[PROBLEM REQUIREMENTS]:
Below is a set of records; print all of them exactly as written.

[RECORDS]:
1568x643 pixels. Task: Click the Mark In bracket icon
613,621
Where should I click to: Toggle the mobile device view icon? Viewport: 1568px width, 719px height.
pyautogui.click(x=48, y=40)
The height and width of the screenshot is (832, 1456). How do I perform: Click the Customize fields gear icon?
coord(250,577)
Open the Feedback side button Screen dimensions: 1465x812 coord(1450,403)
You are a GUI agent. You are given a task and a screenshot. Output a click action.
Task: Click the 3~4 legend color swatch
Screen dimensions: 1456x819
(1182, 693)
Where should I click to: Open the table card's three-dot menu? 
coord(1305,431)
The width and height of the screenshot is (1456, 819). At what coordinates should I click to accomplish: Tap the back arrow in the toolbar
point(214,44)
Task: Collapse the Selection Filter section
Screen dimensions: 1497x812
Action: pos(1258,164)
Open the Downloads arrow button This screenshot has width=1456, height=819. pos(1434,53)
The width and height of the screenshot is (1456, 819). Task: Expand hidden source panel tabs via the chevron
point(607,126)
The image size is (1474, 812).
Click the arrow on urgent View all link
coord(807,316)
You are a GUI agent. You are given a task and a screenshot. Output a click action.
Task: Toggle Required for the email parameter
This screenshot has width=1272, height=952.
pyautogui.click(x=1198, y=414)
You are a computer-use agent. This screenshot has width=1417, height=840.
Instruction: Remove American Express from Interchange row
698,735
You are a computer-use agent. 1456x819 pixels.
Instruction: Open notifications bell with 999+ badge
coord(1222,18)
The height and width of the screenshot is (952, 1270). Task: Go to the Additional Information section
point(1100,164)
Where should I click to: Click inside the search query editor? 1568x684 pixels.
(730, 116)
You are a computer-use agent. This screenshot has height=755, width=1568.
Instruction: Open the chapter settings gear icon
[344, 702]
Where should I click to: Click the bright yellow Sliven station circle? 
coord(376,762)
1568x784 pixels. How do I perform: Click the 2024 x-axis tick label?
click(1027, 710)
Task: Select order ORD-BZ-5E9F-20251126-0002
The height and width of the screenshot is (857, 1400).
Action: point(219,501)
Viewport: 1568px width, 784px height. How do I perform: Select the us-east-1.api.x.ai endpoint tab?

[RESPONSE TO THE EXERCISE]:
1568x643 pixels. Task: Click the Mark In bracket icon
613,621
Where should I click to: Toggle the mobile device view icon? Viewport: 1568px width, 719px height.
pyautogui.click(x=48, y=40)
The height and width of the screenshot is (832, 1456). How do I perform: Click the Customize fields gear icon?
coord(250,577)
Open the Feedback side button Screen dimensions: 1465x812 coord(1450,403)
You are a GUI agent. You are given a task and a screenshot. Output a click action.
Task: Click the 3~4 legend color swatch
Screen dimensions: 1456x819
(1182, 693)
Where should I click to: Open the table card's three-dot menu? 
coord(1305,431)
The width and height of the screenshot is (1456, 819). At what coordinates should I click to accomplish: Tap the back arrow in the toolbar
point(214,44)
Task: Collapse the Selection Filter section
Screen dimensions: 1497x812
Action: pos(1258,164)
Open the Downloads arrow button This screenshot has width=1456, height=819. pos(1434,53)
The width and height of the screenshot is (1456, 819). Task: Expand hidden source panel tabs via the chevron
point(607,126)
The image size is (1474, 812).
Click the arrow on urgent View all link
coord(807,316)
You are a GUI agent. You are given a task and a screenshot. Output a click action.
Task: Toggle Required for the email parameter
This screenshot has width=1272, height=952.
pyautogui.click(x=1198, y=414)
You are a computer-use agent. This screenshot has width=1417, height=840.
Instruction: Remove American Express from Interchange row
698,735
You are a computer-use agent. 1456x819 pixels.
Instruction: Open notifications bell with 999+ badge
coord(1222,18)
The height and width of the screenshot is (952, 1270). Task: Go to the Additional Information section
point(1100,164)
Where should I click to: Click inside the search query editor? 1568x684 pixels.
(730, 116)
You are a computer-use agent. This screenshot has height=755, width=1568.
Instruction: Open the chapter settings gear icon
[344, 702]
Where should I click to: Click the bright yellow Sliven station circle? 
coord(376,762)
1568x784 pixels. How do I perform: Click the 2024 x-axis tick label?
click(1027, 710)
Task: Select order ORD-BZ-5E9F-20251126-0002
The height and width of the screenshot is (857, 1400).
Action: point(219,501)
Viewport: 1568px width, 784px height. How do I perform: Select the us-east-1.api.x.ai endpoint tab?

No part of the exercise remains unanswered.